■ TASK
Report all lines of the records that contain "will".

■ DATASET RECORDS
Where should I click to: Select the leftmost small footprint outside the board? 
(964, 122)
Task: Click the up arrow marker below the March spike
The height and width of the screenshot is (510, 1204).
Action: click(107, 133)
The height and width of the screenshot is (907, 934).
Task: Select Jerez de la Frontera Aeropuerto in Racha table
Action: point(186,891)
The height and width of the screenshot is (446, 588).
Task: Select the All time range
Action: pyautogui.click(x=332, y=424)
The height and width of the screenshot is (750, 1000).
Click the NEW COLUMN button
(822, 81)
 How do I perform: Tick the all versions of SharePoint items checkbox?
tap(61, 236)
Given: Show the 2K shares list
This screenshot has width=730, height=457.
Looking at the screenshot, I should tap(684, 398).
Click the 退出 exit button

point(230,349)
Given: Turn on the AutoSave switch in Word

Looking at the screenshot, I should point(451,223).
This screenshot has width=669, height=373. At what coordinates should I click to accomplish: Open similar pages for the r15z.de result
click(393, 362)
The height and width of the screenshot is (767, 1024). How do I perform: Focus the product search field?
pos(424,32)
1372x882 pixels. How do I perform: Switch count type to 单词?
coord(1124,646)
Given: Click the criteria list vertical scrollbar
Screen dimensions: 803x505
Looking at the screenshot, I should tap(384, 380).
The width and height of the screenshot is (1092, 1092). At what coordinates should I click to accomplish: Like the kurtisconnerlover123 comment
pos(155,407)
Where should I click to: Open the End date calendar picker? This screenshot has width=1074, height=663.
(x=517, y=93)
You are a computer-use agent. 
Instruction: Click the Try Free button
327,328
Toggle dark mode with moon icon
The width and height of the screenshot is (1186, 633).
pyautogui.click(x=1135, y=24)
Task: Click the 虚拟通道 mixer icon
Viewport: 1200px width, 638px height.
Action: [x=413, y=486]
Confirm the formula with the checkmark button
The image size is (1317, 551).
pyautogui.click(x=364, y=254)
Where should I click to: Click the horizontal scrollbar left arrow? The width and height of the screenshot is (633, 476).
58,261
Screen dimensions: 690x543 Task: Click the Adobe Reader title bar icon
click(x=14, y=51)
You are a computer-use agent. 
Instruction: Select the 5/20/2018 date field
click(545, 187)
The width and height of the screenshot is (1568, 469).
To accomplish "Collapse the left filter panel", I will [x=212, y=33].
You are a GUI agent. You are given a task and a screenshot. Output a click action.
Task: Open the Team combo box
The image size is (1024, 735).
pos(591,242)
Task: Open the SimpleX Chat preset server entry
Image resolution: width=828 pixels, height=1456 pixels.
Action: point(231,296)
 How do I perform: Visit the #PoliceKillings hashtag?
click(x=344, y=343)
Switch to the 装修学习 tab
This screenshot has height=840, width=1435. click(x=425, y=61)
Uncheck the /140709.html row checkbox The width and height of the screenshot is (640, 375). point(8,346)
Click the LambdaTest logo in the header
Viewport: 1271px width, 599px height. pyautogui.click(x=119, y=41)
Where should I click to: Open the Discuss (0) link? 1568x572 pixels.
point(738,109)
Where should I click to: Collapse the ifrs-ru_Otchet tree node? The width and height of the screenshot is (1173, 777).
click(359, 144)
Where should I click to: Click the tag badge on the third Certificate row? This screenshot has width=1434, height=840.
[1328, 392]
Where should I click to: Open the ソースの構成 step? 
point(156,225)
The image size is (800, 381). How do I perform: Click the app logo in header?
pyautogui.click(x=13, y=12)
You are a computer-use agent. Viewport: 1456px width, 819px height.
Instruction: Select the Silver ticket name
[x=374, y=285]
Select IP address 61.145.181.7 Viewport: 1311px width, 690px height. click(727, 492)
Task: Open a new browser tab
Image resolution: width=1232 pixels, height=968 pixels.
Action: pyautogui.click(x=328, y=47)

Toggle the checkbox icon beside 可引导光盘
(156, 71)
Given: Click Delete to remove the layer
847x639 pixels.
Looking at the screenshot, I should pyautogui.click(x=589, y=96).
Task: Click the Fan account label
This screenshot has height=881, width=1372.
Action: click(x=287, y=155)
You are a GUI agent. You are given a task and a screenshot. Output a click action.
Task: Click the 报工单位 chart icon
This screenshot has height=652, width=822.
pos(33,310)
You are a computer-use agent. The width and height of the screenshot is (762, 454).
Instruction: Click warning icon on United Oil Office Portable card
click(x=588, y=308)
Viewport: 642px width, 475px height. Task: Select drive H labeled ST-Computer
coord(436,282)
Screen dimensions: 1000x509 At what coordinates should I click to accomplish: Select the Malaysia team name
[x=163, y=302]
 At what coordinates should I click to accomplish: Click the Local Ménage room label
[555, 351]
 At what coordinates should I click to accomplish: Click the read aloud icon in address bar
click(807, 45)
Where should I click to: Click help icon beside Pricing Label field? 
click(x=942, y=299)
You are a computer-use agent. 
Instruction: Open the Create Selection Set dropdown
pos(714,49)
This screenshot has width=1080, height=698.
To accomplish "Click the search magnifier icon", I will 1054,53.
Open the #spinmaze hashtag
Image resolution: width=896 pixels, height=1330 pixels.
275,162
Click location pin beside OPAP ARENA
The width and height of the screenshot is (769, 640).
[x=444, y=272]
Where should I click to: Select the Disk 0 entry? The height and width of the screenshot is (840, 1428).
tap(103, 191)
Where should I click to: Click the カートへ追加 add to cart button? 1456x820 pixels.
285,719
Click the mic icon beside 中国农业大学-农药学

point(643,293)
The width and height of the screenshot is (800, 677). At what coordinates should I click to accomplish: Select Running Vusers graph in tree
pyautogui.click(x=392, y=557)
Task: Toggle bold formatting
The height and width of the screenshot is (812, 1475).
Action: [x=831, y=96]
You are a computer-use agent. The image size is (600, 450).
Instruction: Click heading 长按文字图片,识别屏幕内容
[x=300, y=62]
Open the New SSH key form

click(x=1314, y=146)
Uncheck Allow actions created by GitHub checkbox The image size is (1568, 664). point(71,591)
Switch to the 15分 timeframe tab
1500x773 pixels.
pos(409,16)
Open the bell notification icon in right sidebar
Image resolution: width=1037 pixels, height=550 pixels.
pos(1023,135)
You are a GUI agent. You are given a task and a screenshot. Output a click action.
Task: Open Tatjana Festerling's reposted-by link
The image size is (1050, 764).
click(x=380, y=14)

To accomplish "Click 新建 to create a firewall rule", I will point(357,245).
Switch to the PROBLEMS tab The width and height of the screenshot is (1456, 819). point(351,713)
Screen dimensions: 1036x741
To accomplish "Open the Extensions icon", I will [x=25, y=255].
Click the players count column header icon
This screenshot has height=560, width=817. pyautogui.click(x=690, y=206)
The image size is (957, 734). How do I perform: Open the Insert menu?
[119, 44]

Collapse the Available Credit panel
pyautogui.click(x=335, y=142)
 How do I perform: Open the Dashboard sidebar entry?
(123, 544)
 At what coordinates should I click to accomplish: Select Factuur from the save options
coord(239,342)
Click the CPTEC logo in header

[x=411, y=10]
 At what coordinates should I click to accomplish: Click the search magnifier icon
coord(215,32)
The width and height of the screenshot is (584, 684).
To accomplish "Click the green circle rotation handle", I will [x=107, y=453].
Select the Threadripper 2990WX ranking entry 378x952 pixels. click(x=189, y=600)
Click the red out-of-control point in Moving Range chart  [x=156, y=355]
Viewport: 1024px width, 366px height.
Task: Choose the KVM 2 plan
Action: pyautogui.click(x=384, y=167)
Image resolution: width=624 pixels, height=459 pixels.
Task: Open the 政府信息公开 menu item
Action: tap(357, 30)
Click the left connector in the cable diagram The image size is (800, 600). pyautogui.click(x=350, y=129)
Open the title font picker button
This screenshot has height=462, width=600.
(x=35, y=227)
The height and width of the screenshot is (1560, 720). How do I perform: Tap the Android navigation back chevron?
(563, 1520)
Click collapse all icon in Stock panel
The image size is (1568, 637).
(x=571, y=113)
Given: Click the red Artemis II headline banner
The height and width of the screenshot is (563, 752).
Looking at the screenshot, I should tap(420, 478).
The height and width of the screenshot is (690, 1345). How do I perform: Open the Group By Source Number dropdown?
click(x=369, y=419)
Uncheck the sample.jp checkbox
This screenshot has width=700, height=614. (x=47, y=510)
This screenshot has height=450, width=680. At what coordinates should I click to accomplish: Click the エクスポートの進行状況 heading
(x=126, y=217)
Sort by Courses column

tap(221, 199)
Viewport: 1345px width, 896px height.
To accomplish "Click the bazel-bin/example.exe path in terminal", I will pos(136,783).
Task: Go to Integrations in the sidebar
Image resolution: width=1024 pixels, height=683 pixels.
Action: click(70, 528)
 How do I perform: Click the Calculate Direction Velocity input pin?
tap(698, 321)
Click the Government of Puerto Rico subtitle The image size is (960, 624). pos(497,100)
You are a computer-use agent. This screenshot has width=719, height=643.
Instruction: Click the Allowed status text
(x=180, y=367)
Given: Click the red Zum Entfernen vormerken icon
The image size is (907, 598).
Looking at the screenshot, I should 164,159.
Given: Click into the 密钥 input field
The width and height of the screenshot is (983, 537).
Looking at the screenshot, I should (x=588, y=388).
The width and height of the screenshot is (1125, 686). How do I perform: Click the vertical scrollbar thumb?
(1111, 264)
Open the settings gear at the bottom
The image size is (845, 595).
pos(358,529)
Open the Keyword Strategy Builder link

■ FINISHED TASK
To accomplish "Collapse the left filter panel", I will [x=212, y=33].
To accomplish "Click the search magnifier icon", I will 1054,53.
To accomplish "Click 新建 to create a firewall rule", I will point(357,245).
To accomplish "Open the Extensions icon", I will [x=25, y=255].
To accomplish "Click the green circle rotation handle", I will [x=107, y=453].
To accomplish "Click the bazel-bin/example.exe path in terminal", I will pos(136,783).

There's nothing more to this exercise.